At the Festival my own keynote address followed on straight after that of George Monbiot’s. George’s was a debate with Dougald Hine. As has been widely reported elsewhere, he poured cold water on the idea that we could “uncivilise”. Dougald struggled to mount his defence and on the surface of it, George won. What’s more, I think it was imperative for the balance of the whole thing that such a level-headed perspective was heard. But in addition, something deeper was going on. By having George say what needed to be said the ground was cleared, in a funny sort of way, for another stratum of perspective to emerge, and I think most of the audience recognised that. At a rational level George was spot on and I started my presentation by saying that I pretty much fully agreed with his criticisms. When we’re now nearly 7 billion people in this world, bound in to an oil-driven economic system whether we like it or not, you have to be pretty careful about advocating heading off over the mountains to Shangri-la-de-dah. But there’s also a danger in being so practical that you miss deeper layers in life.
As such, I acknowledged the importance of the practical critique in my opening remarks, but suggested there’s also another stratum. Uncivilisation is simply not a manifesto that should be read in a practical, literal manner. Rather, it is a prophetic document in the sense of being “apocalyptic” – and that in the full theological sense that means “to remove the cover”, to reveal, thus why the Biblical book of Revelation is also termed “The Apocalypse”. To my eye what Paul Kingsnorth and Dougald Hine have achieved – albeit in a manner that must inevitably be imperfect because it cannot yet (if ever) be fully achieved – is that they have lifted a veil on consciousness. They have revealed something of the interiority of the exterior state of the human condition. In the aftermath of Cop15’s failure on climate change and as the simulacrum war (for its perpetrators) of Afghanistan wears on, the stimulus of Dark Mountain transports many of us into a deeper paradigm of seeing and being. It reminds us that there is still an underpinning of magic that can quicken the heart, and insist on the essential over the virtual.

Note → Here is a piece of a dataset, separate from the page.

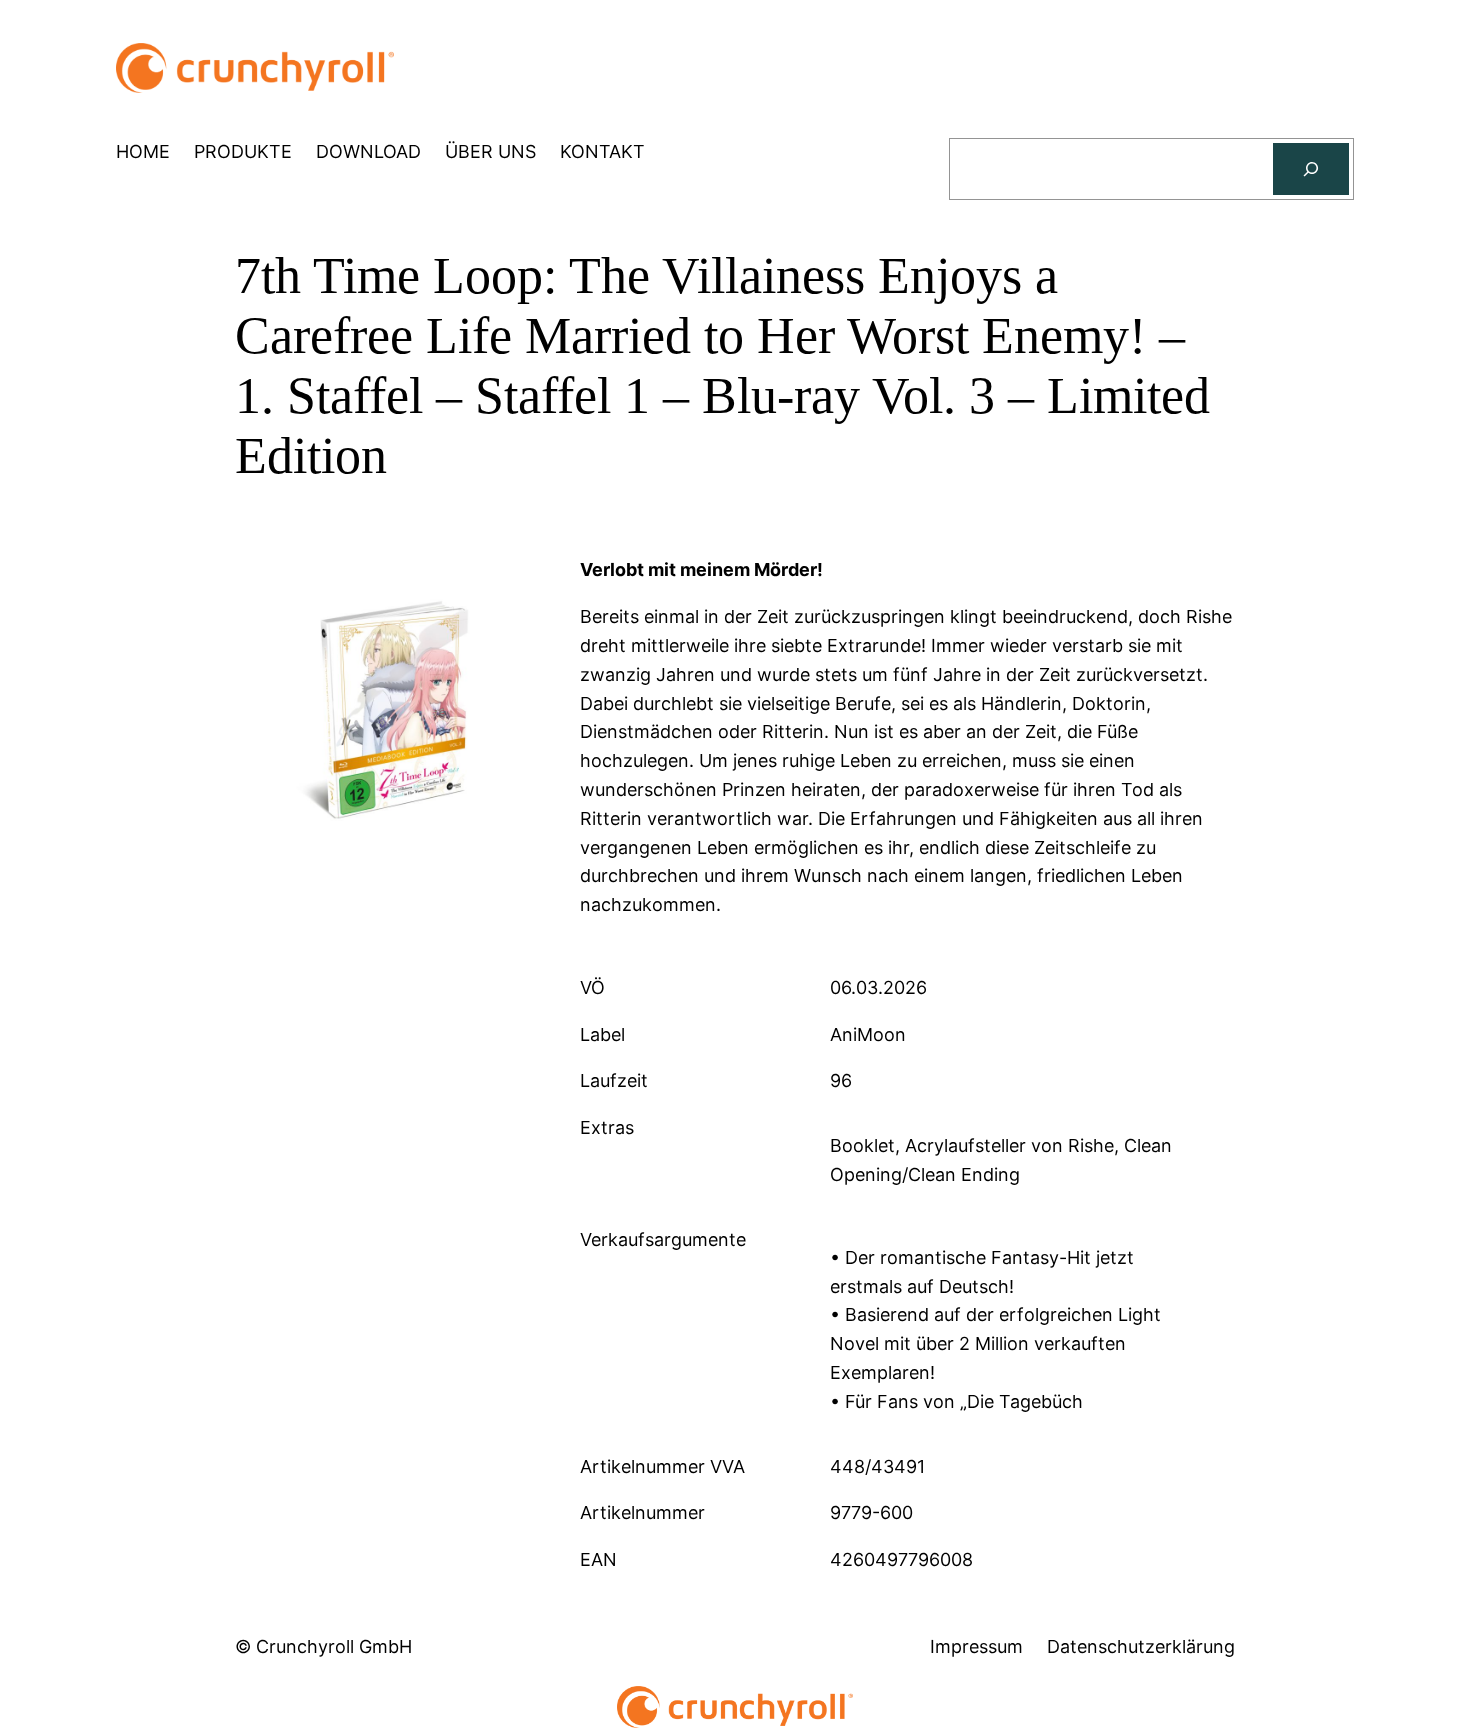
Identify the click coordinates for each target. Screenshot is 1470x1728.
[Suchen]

True, as somebody on the Bella Caledonia website says, Dark Mountain’s ideas are not new. There’s little that Dougald and Paul are saying that Ginsberg didn’t also say poetically in Howl back in 1955; or Whitman in 1855 with Leaves of Grass. Yet the time is ripe to hear such prophetic register again, for old truths spoken to new circumstances are new truths. And this is true in Vol. 1 of the journal not just in Paul’s and Dougald’s words, but in those of many other contributors too.
I especially welcome having these contributions written down because, at the festival itself, I was too preoccupied with preparing my own presentation to have taken very much in. I was working with my colleagues, Iain MacKinnon on the pipes and in Gaelic song, and Tom Forsyth of Scoraig in just being Tom. What was programmed as a single-billing became an act spanning three generations. My aim was open the ground to spiritual deepening. If mainstream life has become more and more like virtual reality, our imperative is to reground in essential reality – in the elements of fire, air, earth and water, and in their underpinnings of meaning such as constitutes the Spirit.
At a crucial point in my talk I asked Iain “What is spirituality?” From an alcove high above the audience, he appeared and broke into ancient song. Again, as I dissolved into poetry at the end of my talk, he accompanied with classical pibroch on the pipes. It was a last minute inspiration to have Tom also join us on the floor. We were out of time because earlier events had over-run. His contribution was short but memorable. Holding up a watch, and perhaps mindful too of tight railway connections the previous day, he remarked: “Ever since I have travelled down here I have had to live by deadlines. But where I come from, staying in my small bothy at Scoraig, we live by lifelines.”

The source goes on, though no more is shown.